Viva Erotica
Se qing nan nü
Hong Kong, 1996 cast:
Reviewed by Shelly Kraicer Derek Yee's latest in his genre-tour: an arty sex movie, after his melodrama C'est la Vie Mon Cherie, and his motorcycle-action epic Full Throttle. Viva Erotica is frustrating movie to deal with: it has some brilliant bits, and some really awful bits, all jumbled together. The best come from this film's self-referential quality. It's a movie about movie-making; specifically, the story of Sing (Leslie Cheung), a HK movie director who,after a string of flops, resorts to making a pornographic film called Viva Erotica. Sing's imagination is hyperactive and cinematic: this movie shines when depicting his flights of fancy as spectacularly rendered film episodes. Yee and his cinematographer Jingle Ma romp freely through every effect, lighting trick, and vertiginous camera movement they can think of, and the results are delightful. Less delightful are the film's three "serious"erotic scenes. The first answers the movie's burning question in the first 10 seconds (yes, you see Leslie -- NAKED!). And the final one (set, curiously,to Uneasy, a Faye Wong instrumental track from the album Impatience [Fuzao]), intended to be the film-with-a-film's triumphantly arty finale,is a laboured, merely tacky Calvin Klein-style montage. A serious film about eroticism-in-film needs to do better than this in its own sex scenes. Leslie Cheung's performance, like the movie, is uneven: alternately committed and disengaged.
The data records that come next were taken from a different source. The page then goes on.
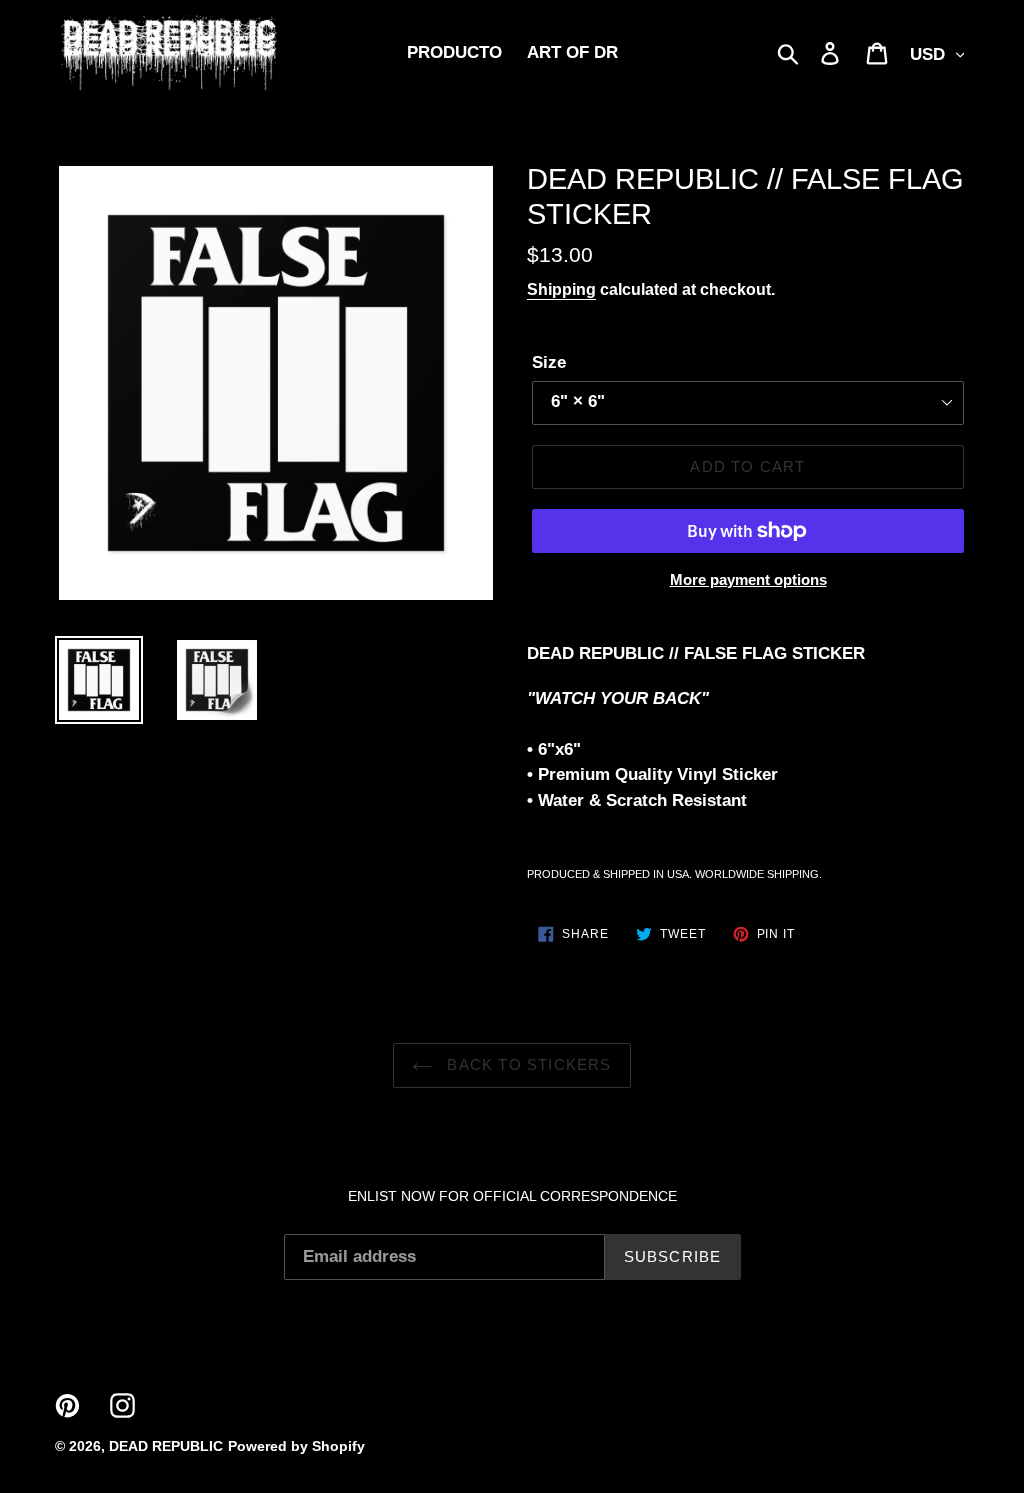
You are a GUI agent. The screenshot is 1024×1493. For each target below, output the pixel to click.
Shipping (561, 289)
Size (549, 362)
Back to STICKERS (526, 1064)
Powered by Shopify (296, 1446)
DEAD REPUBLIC (166, 1446)
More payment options (748, 579)
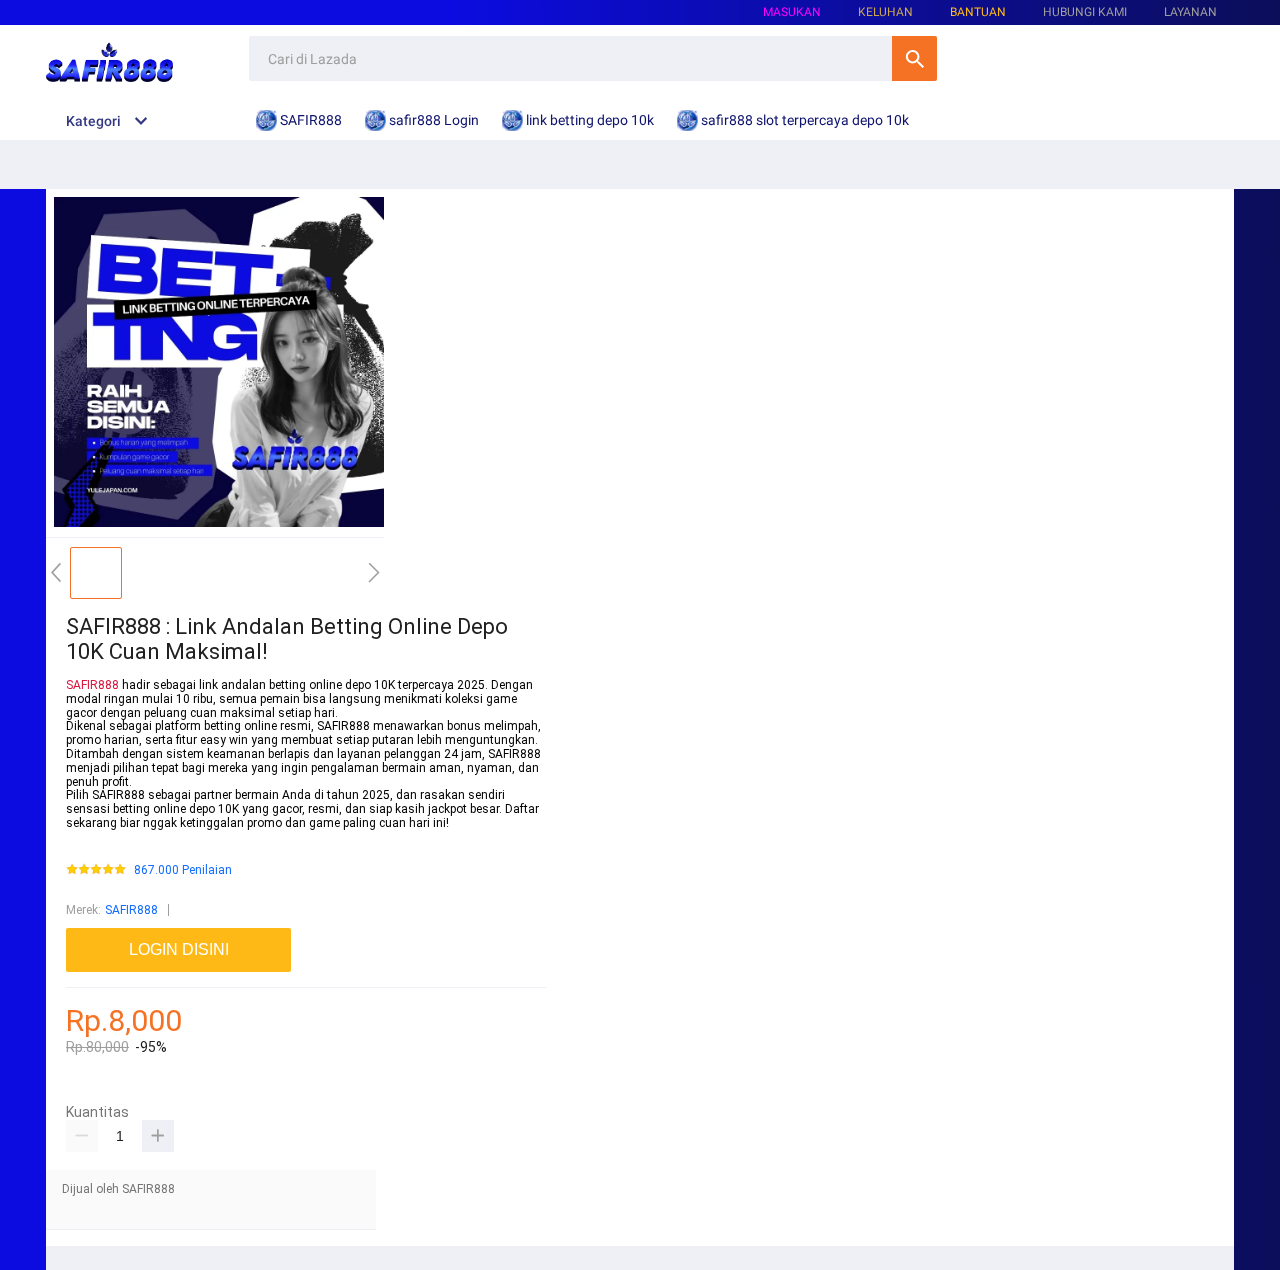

Tsui Kam-Kong and Hsu Chi as the two porn stars have their moments: in key scenes, each manages to humanize an otherwise hopelessly broadly-sketched character. Film references abound, from clever (cameos of gloomy unemployed film directors) to frivolous (Lau Ching-Wan as an extremely disenchanted filmmaker named "Derek Yee"). And Yee takes a stand in the Wong Jing vs.Wong Kar-Wai polemic (is there a serious HK film in 1996 that hasn't felt the need somehow to refer to Wong Kar-Wai??). Plenty of amusement value, with bucketfuls of technique to admire. But Yee doesn't seem to have fixed on the tone he wanted for this movie: ironic detachment? frank self-exposure? naive idealism? You can't have all three.